The dependent variable is an index, a linear measure factor-scaled from four attitude probes on “global climate change.” When regressed on measures of political identification, measures of institutional trust, sex, and degree of exposure, if any, to extreme weather in a hierarchical OLS regression, the model fits the data well (F=42.68; p=0.000; R-squared=0.38), despite non-random error variance, skewing toward “acceptance,” rather than “denial,” of the evidence of global climate change.

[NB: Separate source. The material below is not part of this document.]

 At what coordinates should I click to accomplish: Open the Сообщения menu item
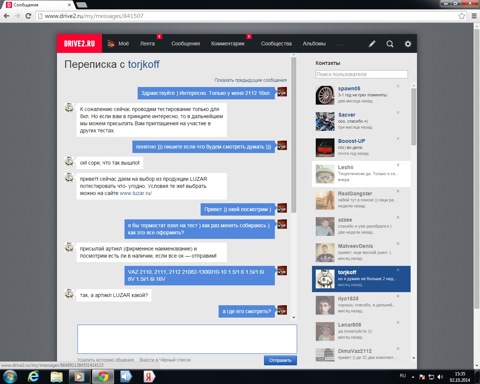[186, 44]
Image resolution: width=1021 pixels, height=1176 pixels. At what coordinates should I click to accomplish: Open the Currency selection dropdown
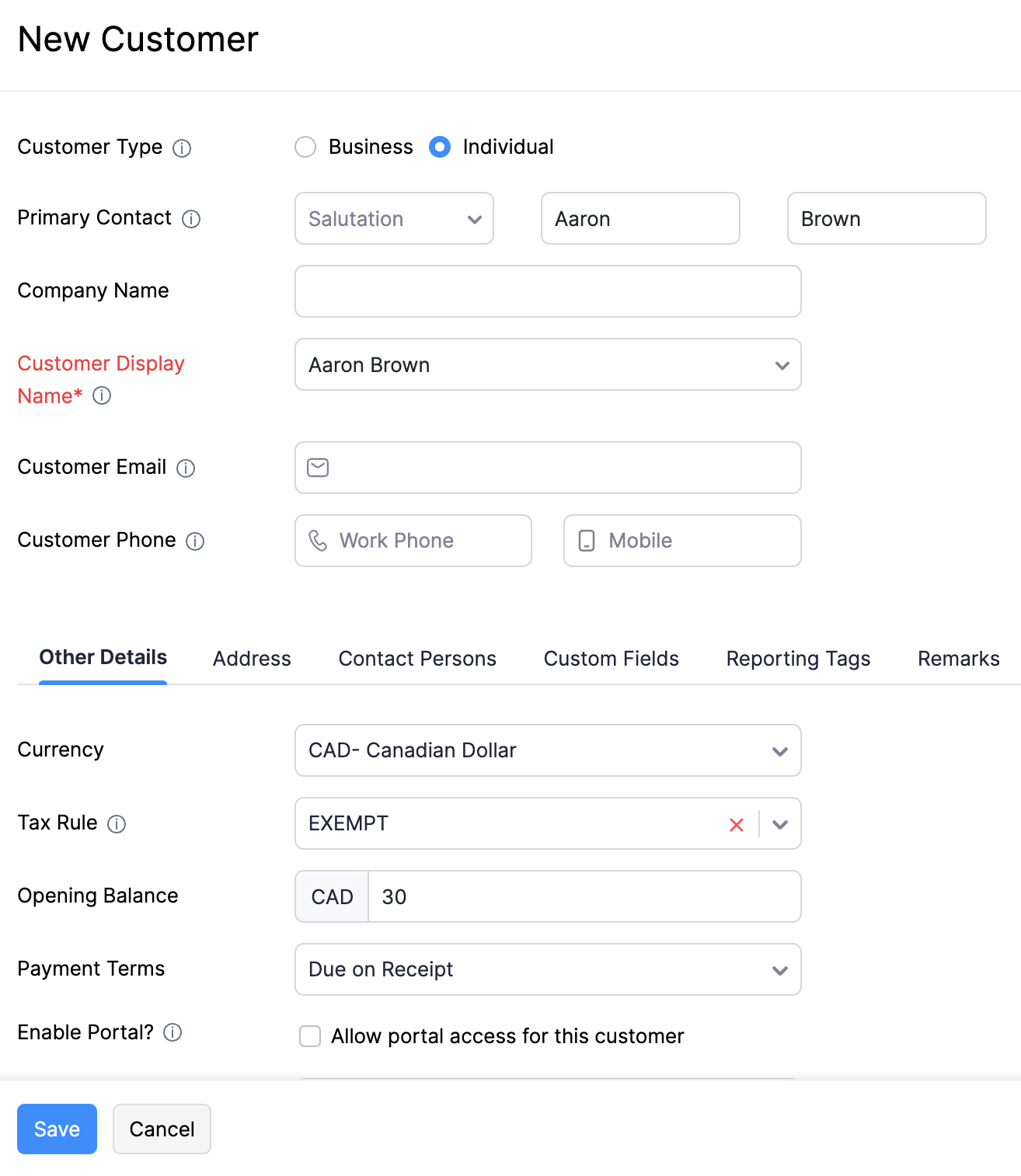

When the data are split on whether the respondent is a global climate change accepter or denier, the model fit changes dramatically: for accepters (N=570), R-squared=0.29; for deniers, 0.43 (N=127), i.e., a 48% increase. For deniers, only two variables—Republican party identification and the degree of belief (or not) that “the international scientific community understands the science behind global climate change”—were statistically significant. For those who accept the fact of an anthropogenic contribution to global climate change, the result is more nuanced. Beyond party identification and trust in scientists, the model estimates two additional variables as statistically significant: trust in the media, and, a high level of recall of personal exposure to hurricane-like, extreme weather conditions.

These models are evidence that global climate change attitude formation is driven more by an Asch-like paradigm of group-reinforcing-confirmation, acted out through elite policy cues, social cohesion, and political messaging, than by the alternative, unmediated and impliedly greater-informed, a first-person assessment of available and accessible scientific evidence, or first person exposure to extreme weather that popular discourse often attributes to climate change, such as Sandy.

This work will more precisely inform the debate, within the discourse on global climate change policy on mitigation versus adaptation. By understanding different methods of assessing the evidence of global climate change, policymakers will be better able to understand the echo chamber nature of much of public opinion on global climate change. In turn, analysts will be better able to understand the role that the assessment of scientific evidence plays in the public opinion that supports national and subnational global climate change policies.